Езжали к нам барыни, покойницы сестры двоюродные. Две их было, обе вдовые: Федосья Павловна и Марья Павловна. Федосья Павловна была барыня сухощавая, только огневая: живые глаза, скорые слова. А Марья Павловна поувалистее, и говорила больше нараспев, и еще любила она временем богорадною прикинуться. Не приведи ж, господи, какие обе они удались вздорные да сварливые; всегда меж собой в ссоре. Там одна только скажи, что: "Вот тучи собираются, дождю быть",-- чего, кажись, безобиднее? -- другая уж взъерошилася. Станут ли мириться -- на миру своем еще хуже перессорятся. Кучер их рассказывал, что не раз богу вздыхал: "Оглуши ты меня, господи! Горы ли, долы ли, ведро ли, гроза-буря ли, все одно,-- целую дорогу ссорятся". Добрый это человек был их кучер, Платоном звали, только курил он какой-то дурманный корешок, что свежего человека опьянял. Он, впрочем, и сам признавался, что пристрастился к тому корешку больше от горя своего и несчастья.
Приедут, бывало, тетеньки к нам и сядут по разным горницам. Чуть подойдет барыня к одной, другая уж летит в гневе: "Я тебе, сестрица, нужна ли? Я могу и отъехать домой". Кое-как ублажит ее барыня наша, глядь, другая отъезжать собирается, ту надо улещать. Советы у них семейные бывали все больше об меньшей барышне, об Анне Михайловне. Просит барыня:
-- Сестрицы, посоветуйте, что тут делать да как быть; Анночка-то моя богом обойдена!
Так одна говорит:
-- Оставь ее, живут же люди и без семьи. Какова семья!
А сама глядь на сестрицу. Та уж вспыхнула.

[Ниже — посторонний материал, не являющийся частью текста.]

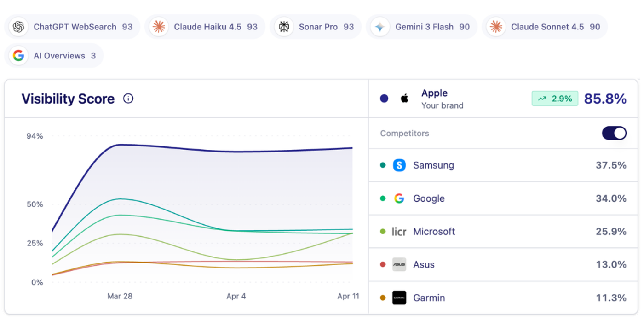
Task: Click the Apple brand logo
Action: (x=404, y=98)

-- Надо замуж Анночку! -- кричит.-- Можно ей смирного какого выискать. Анночка не уморит мужа, как другие!.
-- Кто ж уморил? -- подхватит сестрица.
-- А вы небось своего не спровадили на тот свет? Прямо в рай попал, мученик!
-- А ваш-то с чего на смертной постели твердил: несть зла пуща, яко жена зла?
И пошло, и пошло. Крик такой тонкий да звонкий,-- вчуже содрогаешься. Велит, бывало, барыня на весь дом закричать: "Пожар!" -- или прикажет Никите-кучеру завыть нечеловеческим голосом; тем только и можно развести было.
Сама барыня покойница под конец попечение отложила об Анне Михайловне, а тетеньки все еще споривали про ее замужество.
Жили мы себе спокойно, день за день. Старшая барышня разъезжала; меньшая все хирела.
За старшую женихи сватались. Один сватался военный, не по нраву пришелся, и, правду сказать, неказист был; другой из суда уездного, и этот не полюбился. "Слова сказать не умеет и перо за ухом носит!" -- не пошла.
"Чего спешить мне? Еще не последний!" Ей шел всего-то девятнадцатый год, а меньшой восемнадцатый.
На святой приехала к ним старушка Сергеевна от тетенек с поклоном. Старушка была уж старая-престарая и жила она у тетенек на покое. Как бы это вам растолковать-то хорошенько? Ну, значит, это не имей покою и на миг; за всем в доме смотри, все у нее на руках, все на ее ответе... У нас таких старушек доверенных еще и теперь встретишь. Берут их в горницу маленькими девочками, учат уму-разуму толчками. Вот вырастут, выучатся. Случится, что и полюбится кто, посватается, не отдадут: привыкли, мол. Идет время, стареются господа, стареется девушка, вот и старики. Молодые барышни маменькину девушку не трогают. Умрет маменька, они ей старые платья пожалуют, от работы освободят, чашку чаю ей положат. "Маменька тебя любила, живи на покое, бог с тобой, да гляди за всем. Ты маменьке служила верно, и мы тебе верим". Вот и живет такая старушка, и доживает век, вздыхаючи, как Сергеевна. Я, право слово, заметила, что все они вздыхают; словно что потеряли без возврату, так вздыхают.
Приехала эта Сергеевна к нам, прислали тетеньки племянниц проведать; того году была святая ранняя, в самую распутицу: мосты все снесло, овраги залило, опасно самим пускаться в дорогу. Приехала Сергеевна, и сейчас она увидела, что меньша-то барышня жалка очень. И все она около нее похаживала, все с нею заговаривала. Та, по своему обычаю: "да" да "нет".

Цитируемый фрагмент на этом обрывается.